Exercise description.
Repeat the records below word for word, starting at the line containing "Viewport: 1024px width, 512px height." and going through the end of the records.

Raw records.

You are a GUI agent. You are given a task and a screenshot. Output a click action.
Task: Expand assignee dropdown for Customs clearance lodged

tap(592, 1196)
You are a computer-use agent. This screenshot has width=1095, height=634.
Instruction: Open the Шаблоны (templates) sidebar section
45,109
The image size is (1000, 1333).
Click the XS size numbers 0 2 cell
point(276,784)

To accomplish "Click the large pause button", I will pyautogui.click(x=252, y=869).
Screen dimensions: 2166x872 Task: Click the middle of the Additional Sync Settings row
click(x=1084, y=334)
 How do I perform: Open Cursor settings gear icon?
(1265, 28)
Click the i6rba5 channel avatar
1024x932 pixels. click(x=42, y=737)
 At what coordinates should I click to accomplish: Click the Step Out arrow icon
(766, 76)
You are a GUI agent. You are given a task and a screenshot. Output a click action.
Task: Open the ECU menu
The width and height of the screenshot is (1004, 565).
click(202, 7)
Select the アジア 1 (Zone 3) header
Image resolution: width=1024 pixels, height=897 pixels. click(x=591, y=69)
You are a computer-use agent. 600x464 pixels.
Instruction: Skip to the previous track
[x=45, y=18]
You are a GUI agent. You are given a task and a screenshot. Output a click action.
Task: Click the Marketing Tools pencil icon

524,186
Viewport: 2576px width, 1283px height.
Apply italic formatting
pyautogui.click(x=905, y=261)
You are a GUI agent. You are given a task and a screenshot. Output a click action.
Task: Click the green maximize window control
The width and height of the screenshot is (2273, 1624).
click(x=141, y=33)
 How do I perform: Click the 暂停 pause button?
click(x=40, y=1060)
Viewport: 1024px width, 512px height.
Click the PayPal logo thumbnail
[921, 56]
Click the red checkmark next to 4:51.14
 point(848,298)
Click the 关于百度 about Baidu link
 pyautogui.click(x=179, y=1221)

Solution for this problem.
Viewport: 1024px width, 512px height.
Click the PayPal logo thumbnail
[921, 56]
Click the red checkmark next to 4:51.14
 point(848,298)
Click the 关于百度 about Baidu link
 pyautogui.click(x=179, y=1221)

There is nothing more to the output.